For those of you who are wondering what my recent Google Reader shared item comment was all about, here you go. I’ve explained it over IM twice, and I think it deserves a proper blog post:
We all like having RSS-feeds for everything, right? That way we can catch up with the world in one place.
So Facebook have RSS feeds for friends’ status updates, notes, and shared posts. These feeds look something like http://www.facebook.com/feeds/friends_status.php?id=530720481&key=0dead0beef&format=rss20
. And all the feeds have the same key.
Yes, we’d rather they used HTTP-Digest password authentication, but not many RSS readers support that, and you’d never give anyone that feed url, right?

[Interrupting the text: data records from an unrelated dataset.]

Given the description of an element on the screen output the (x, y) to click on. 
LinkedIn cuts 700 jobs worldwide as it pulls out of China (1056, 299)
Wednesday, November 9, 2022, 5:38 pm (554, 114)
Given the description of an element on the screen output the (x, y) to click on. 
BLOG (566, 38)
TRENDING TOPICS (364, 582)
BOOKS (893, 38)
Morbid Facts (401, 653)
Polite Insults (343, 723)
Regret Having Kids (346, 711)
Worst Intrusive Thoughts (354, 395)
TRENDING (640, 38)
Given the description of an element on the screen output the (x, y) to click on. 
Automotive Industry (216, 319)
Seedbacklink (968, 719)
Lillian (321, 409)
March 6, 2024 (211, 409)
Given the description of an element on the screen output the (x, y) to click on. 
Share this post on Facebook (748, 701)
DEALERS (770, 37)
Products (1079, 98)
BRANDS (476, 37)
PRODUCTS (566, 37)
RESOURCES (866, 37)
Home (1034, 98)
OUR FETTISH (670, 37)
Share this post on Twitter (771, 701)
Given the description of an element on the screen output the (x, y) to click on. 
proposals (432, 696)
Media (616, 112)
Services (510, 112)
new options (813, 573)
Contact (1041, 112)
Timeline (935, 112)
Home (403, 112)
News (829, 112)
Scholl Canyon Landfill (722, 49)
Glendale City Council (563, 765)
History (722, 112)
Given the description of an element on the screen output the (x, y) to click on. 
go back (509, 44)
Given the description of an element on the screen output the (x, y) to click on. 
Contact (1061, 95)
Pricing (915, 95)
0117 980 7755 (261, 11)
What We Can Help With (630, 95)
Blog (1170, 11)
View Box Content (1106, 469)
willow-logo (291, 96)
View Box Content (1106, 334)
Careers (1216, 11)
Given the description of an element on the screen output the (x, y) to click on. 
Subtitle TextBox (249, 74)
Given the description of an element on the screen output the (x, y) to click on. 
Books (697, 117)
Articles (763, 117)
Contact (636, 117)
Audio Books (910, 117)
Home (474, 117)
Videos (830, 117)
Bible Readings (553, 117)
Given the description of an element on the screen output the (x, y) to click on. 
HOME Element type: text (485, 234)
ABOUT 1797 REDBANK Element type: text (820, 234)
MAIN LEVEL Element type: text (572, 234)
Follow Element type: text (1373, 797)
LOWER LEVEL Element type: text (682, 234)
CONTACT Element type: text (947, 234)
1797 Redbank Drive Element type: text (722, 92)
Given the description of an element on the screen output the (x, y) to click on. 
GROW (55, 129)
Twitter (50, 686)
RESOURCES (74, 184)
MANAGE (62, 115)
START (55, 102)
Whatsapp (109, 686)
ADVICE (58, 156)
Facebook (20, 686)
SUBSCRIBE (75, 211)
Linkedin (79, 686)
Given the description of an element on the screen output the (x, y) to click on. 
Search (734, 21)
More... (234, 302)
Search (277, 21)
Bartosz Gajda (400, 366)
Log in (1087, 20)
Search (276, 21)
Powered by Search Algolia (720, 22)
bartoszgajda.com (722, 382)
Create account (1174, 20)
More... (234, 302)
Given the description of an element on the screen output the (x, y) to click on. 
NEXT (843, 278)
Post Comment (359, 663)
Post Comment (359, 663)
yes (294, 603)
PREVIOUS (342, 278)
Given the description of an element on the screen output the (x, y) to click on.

Well, no. If I read something cool in one of these Facebook-feeds in Google Reader and I share it with my Google Reader friends, they’ll all get the full feed URL. Now they can read all my friends’ status updates, notes, and shared items.
One of my Facebook friends might be paranoid, and writing about very personal stuff on Facebook. As a Facebook user, he could have set his privacy settings so that only his friends can read his notes. However, now all my Google Reader friends can too.
In this case, this isn’t a big problem, because there’s very little interesting content on Facebook, and hopefully no trade secrets. Obviously these problems apply to services besides Facebook and Google Reader, but these are good examples. Also a friend of mine shared his key recently ;-)
But it gets worse, Google Reader has a feed directory and feed discover page. Searching it reveals lots of such ID, key combinations. And generally Googling reveals 30-odd such pairs that have leaked onto the general Internet.
So. If you are implementing RSS feeds with private data in them, please don’t use an in-URL key. Rather submit patches to all your favourite feed-readers adding support for HTTP-authentication (and in the case of Google Reader, maybe don’t use it for private feeds).